Uma nova “pandemia” tomou força no Brasil em 2021

Além da pandemia do novo coronavírus, que nos fez mudar completamente há praticamente um ano, uma nova espécie de pandemia ganhou força desde a virada do ano no Brasil.

Estamos falando de uma pandemia digital, baseada em uma série de vazamentos de dados dos brasileiros.

Não bastasse o megavazamento, comentado no artigo anterior, que divulgou os CPFs de todos os brasileiros, agora um novo vazamento de gigantescas proporções foi descoberto.

A empresa de cibersegurança PSafe, por meio de seu dfndr lab, descobriu que os registros de 102.828.814 de contas de celular, que seriam das operadoras Vivo e Claro, foram vazados na dark web.

Entre os dados vazados, estariam CPF, tempo de duração das ligações, número de celular, dados pessoais, valor da conta, volume de minutos gastos por dia e muito mais.

O cibercriminoso que está vendendo as informações disse à companhia que possui informações de 57,2 milhões de contas telefônicas da Vivo, apesar de o total da empresa ser de 78,5 milhões de contas.
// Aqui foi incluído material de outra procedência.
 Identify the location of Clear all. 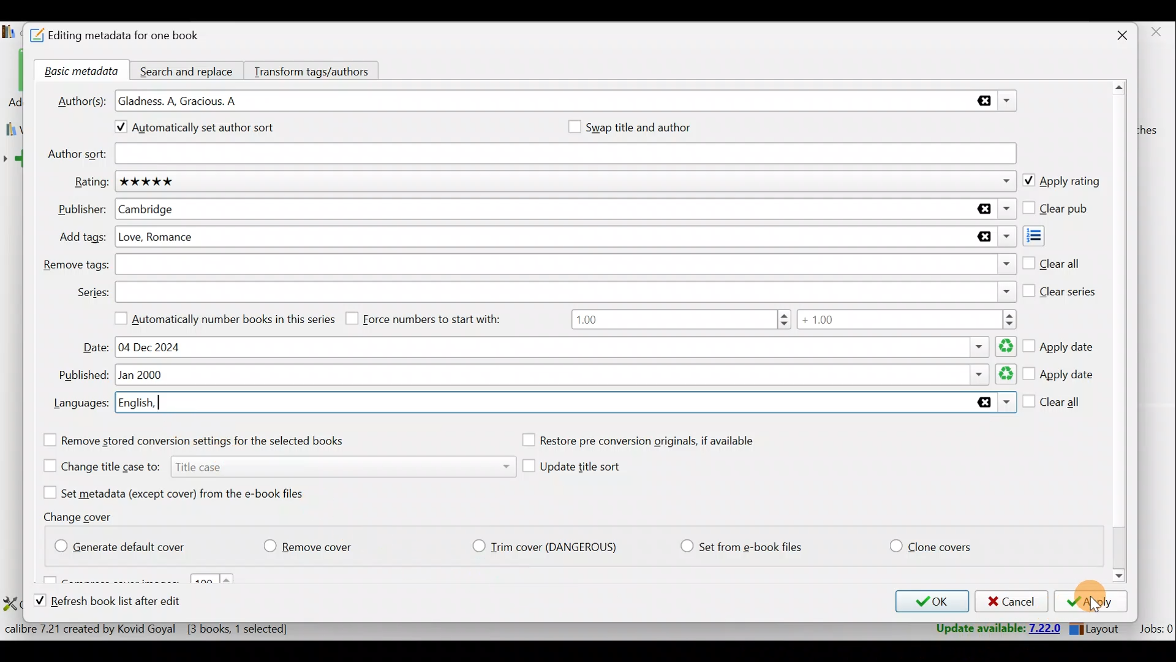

Neste caso, a base vazada conta com informações como nome, número do telefone, RG, data de habilitação, endereço, maior atraso e menor atraso no pagamento, dívidas, valor de faturas e se é pré-pago ou pós-pago.

A Psafe diz que o hacker é estrangeiro, está fora do Brasil, e está vendendo cada registro por US$ 1, mas esse valor seria usado mais como um chamariz. Quem compra milhões de registros, chega a pagar um centavo por unidade. Foi identificado também que a carteira de bitcoin do criminoso está ativa e ele já estaria transacionando esses registros na dark web.

Certamente todos os brasileiros foram afetados de alguma forma com estes megavazamentos, o que reforça ainda mais o tamanho da abrangência desta “pandemia digital”, que coloca em risco nossos dados.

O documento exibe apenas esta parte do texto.